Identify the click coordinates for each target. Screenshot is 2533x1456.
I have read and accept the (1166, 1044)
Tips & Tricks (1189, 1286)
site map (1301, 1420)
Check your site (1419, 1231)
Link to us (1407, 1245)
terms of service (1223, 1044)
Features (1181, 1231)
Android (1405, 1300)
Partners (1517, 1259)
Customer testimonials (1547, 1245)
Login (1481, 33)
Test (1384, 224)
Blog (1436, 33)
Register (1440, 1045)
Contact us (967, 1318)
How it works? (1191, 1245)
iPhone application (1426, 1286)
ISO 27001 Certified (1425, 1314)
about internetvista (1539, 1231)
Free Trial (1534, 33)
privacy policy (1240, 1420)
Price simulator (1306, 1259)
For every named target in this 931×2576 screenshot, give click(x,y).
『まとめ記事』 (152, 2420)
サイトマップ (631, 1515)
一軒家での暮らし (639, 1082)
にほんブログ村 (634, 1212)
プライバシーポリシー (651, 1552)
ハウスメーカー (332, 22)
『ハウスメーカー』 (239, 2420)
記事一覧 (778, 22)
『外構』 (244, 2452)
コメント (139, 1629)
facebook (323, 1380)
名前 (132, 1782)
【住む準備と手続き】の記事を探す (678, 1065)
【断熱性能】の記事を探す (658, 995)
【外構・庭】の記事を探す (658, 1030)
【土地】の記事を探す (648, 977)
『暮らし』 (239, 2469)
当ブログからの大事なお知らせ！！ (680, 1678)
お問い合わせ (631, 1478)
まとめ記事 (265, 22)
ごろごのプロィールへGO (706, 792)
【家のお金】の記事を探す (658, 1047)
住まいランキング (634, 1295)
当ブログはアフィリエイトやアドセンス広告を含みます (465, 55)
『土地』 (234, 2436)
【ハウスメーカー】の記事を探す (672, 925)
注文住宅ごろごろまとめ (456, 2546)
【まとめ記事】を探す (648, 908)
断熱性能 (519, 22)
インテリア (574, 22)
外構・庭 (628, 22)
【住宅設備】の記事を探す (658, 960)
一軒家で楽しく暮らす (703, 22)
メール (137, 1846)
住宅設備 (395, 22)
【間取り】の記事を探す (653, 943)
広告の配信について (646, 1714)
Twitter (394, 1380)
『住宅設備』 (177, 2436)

------------------------------------------------------------

#### [Work item]
Every line above that holds "click" should be copied out.

#### [Your response]
Identify the click coordinates for each target. Screenshot is 2533x1456.
For every named target in this 931×2576 screenshot, give click(x,y).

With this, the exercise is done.